The calves are really coming now. Some of them from unexpected corners. Anna and I were driving out to look at cows one day and we saw one of the heifers that we just let out standing off by herself. I thought it was a little strange and then I noticed that she seemed to have a full bag. Weird. We drove on to the other cows. She managed to catch up with us. This time she had a tiny little calf in tow. Now it's more than weird. This cow is supposed to be just over a year old, which means that it was bred at about three months. Okay. I maay have made a mistake in matching up cows and calves last year. I'm still trying to perfect the system. So, now I have to go into the database and correct the birthday.
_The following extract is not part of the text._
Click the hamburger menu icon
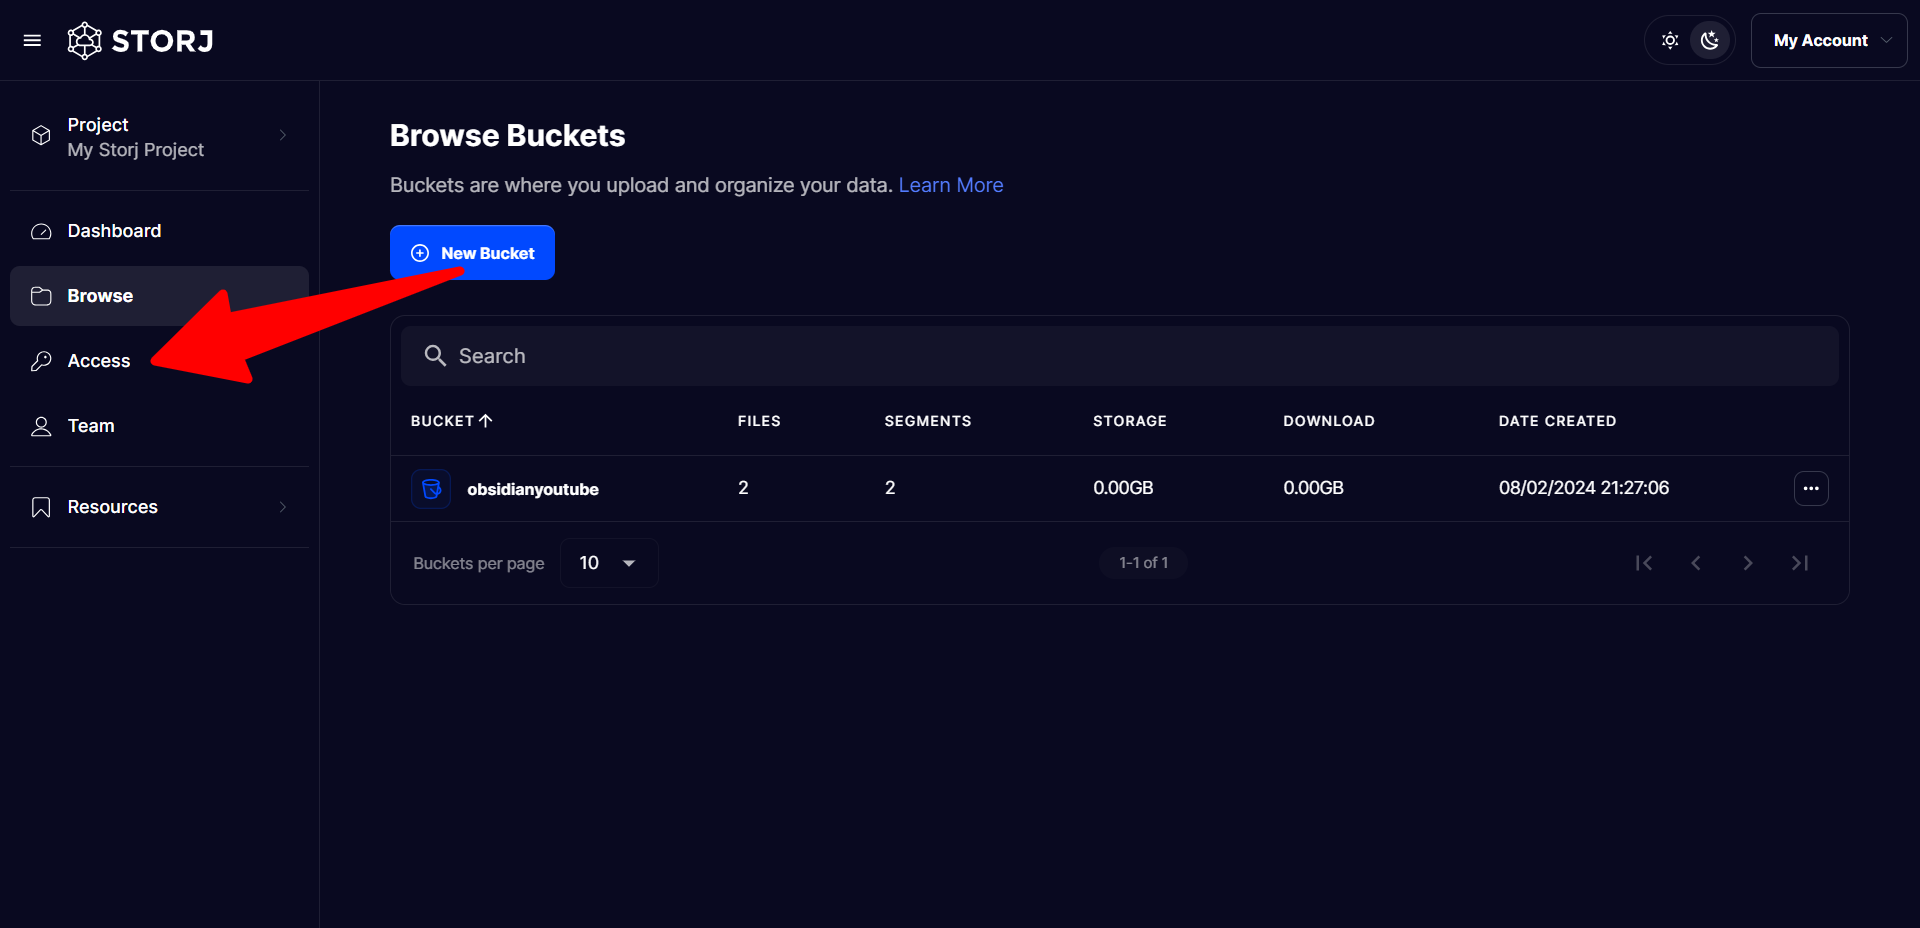 (x=32, y=41)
It is possible that I pegged her to the right mama cow, but she was one of last year's calves still nursing. Or, I could have just guessed. I will not be doing that this year. The bottom line is that we are still working out the kinks in the system.
That was the mistake. Now I will tell you where we did good; or at least better. Since a couple of weeks after we turned the heifers out, we have been missing heifer number 59. We've been wondering about it. Saturday, Dad and Linda and I were driving through town and some other pastures to get to our hay field. One of our neighbors has a herd of black angus-type cows and they are all tagged with similar tags. I started to mention to Dad (almost in jest) that if he sees a tag number 59 it's ours. Right about that time, we both saw a fresh Bar Z brand on one of them. Her head was behind a tree, but I told Dad the number before seeing it. I think he was impressed by that. So, we have a fence issue somewhere, but we did find our missing cow. It also is an argument in favor of continuing to brand our cows. With the whole world going to identical cows it is probably a good idea.
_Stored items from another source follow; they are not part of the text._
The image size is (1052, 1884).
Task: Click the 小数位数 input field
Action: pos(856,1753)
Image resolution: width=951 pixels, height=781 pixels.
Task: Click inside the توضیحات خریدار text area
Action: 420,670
Also on Saturday, Dad brought the bull down. We are moving the breeding season up a couple of months. Last year the extreme heat kind of put the damper on the amorous spirit I guess. This is why we had kind of a poor calf crop. So, we are bumping it up a bit. The calves will be born in the middle of winter, but winters are so mild here that it shouldn't make that much of a difference. We'll probably palpate in September or October of this year and wean around the same time next year. I think it's a better schedule for marketing and production, but we'll see.